Problem
Work through the listing below, copying each line that carries the word "agent".

++++ Records shown ++++

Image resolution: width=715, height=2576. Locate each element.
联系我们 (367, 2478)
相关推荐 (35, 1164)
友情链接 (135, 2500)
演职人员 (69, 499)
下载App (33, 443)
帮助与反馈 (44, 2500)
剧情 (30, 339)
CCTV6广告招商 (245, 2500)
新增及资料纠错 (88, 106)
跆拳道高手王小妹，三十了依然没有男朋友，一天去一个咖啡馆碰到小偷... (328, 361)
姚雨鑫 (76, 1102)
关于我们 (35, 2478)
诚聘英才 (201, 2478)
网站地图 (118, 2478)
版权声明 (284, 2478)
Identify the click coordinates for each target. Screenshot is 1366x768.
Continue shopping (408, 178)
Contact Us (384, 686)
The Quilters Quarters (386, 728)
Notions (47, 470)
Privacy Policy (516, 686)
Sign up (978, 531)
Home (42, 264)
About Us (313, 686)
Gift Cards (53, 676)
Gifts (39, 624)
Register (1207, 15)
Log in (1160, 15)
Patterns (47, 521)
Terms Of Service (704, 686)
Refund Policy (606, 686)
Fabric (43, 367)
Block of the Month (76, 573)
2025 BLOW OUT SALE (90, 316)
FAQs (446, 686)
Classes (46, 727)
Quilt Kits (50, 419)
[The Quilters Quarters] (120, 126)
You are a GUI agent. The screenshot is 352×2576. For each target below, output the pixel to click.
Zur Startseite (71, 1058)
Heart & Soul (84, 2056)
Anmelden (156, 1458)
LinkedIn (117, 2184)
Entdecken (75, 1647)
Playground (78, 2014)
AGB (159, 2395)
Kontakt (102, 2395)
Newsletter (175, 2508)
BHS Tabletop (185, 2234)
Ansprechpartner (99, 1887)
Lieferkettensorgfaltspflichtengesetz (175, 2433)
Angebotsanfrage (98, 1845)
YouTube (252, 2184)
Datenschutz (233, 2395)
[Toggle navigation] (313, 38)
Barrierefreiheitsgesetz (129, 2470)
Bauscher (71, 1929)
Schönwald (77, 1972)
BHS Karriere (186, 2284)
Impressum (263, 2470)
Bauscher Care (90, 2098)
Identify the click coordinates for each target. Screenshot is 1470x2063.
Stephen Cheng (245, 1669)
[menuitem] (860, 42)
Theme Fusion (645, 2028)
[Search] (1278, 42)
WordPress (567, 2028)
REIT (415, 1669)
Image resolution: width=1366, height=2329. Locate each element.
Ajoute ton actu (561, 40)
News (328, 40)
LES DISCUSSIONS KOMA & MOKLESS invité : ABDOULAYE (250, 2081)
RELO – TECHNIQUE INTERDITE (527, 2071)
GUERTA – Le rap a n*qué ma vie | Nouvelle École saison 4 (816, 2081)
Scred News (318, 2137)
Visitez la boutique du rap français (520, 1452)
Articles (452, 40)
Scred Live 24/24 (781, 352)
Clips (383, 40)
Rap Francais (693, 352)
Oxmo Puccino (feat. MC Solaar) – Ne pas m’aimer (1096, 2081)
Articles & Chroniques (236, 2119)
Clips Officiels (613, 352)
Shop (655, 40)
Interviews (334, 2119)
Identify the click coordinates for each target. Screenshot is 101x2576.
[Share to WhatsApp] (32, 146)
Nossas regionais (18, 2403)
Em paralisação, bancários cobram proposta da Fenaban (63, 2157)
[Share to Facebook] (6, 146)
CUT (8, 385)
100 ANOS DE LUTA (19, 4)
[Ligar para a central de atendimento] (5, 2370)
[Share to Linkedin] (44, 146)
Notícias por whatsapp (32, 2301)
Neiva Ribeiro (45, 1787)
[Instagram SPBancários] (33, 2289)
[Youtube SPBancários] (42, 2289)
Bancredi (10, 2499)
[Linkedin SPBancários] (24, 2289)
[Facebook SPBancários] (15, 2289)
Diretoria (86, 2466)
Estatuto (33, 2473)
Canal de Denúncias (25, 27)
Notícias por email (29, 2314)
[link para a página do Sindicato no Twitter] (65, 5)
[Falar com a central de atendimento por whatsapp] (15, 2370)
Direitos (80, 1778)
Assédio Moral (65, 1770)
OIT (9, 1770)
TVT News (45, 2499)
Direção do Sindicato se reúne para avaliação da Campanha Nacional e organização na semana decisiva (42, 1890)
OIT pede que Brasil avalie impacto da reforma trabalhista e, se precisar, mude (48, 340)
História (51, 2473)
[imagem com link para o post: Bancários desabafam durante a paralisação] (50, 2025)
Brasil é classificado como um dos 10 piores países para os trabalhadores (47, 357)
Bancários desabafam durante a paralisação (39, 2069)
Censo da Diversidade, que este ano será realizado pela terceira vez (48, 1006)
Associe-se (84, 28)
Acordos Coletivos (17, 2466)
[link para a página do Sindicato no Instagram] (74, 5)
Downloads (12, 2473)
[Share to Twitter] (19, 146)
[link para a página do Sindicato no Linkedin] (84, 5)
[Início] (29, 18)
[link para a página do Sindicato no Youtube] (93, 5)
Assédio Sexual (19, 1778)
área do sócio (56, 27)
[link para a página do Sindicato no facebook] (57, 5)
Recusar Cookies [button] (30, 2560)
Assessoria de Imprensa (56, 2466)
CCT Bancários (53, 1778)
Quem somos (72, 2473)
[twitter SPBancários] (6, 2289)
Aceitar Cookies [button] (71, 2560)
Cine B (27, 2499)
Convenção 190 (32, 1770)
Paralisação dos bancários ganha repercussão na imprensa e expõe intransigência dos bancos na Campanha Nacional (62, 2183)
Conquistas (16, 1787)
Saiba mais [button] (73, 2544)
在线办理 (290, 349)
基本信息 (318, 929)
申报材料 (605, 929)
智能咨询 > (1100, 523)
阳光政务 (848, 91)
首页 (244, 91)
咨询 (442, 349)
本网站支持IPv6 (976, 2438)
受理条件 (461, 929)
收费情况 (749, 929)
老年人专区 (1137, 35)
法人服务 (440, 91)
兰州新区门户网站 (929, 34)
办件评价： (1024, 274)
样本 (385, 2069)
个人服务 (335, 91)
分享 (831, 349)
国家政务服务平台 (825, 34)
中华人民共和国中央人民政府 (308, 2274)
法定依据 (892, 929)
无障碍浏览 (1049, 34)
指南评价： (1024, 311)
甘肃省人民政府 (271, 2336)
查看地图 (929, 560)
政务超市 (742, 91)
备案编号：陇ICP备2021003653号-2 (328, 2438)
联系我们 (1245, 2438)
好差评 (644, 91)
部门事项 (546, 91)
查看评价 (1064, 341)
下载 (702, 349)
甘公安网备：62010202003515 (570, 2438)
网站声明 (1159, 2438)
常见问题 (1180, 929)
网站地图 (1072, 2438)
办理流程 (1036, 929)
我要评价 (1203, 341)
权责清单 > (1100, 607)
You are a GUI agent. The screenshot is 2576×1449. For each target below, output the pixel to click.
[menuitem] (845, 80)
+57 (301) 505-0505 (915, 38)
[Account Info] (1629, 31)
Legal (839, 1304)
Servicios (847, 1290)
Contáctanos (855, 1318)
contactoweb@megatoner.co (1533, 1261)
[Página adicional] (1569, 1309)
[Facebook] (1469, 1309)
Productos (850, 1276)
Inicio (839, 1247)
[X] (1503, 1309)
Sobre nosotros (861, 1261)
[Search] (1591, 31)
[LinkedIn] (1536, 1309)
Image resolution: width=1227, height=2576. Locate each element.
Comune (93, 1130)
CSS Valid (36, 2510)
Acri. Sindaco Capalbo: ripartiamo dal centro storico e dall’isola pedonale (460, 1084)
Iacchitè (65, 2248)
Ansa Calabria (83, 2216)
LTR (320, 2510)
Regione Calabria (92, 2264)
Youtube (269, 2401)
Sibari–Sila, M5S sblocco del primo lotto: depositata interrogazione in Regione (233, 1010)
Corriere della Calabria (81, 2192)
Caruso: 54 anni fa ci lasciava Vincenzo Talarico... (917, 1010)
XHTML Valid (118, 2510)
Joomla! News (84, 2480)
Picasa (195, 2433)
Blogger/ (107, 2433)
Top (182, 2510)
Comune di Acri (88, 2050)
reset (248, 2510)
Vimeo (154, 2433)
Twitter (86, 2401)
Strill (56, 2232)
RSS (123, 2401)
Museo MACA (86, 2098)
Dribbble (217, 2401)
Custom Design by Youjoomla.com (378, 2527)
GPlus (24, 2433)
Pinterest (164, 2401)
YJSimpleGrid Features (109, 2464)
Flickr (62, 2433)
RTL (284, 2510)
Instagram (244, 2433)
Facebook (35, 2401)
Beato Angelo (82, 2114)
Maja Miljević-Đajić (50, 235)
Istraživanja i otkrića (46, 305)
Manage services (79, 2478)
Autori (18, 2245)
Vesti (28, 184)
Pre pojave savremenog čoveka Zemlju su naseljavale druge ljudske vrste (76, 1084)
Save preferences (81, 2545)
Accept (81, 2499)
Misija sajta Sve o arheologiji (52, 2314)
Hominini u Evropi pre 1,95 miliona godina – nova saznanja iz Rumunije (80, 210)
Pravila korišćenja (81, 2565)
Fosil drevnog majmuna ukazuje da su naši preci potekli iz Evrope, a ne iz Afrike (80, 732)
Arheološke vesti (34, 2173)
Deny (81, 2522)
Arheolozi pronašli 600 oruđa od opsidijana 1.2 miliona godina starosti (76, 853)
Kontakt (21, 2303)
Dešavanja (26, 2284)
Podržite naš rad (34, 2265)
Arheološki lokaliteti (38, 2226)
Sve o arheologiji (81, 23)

++++

Response to the exercise
You are a GUI agent. The screenshot is 352×2576. For each target below, output the pixel to click.
You are a GUI agent. The screenshot is 2576×1449. For each target below, output the pixel to click.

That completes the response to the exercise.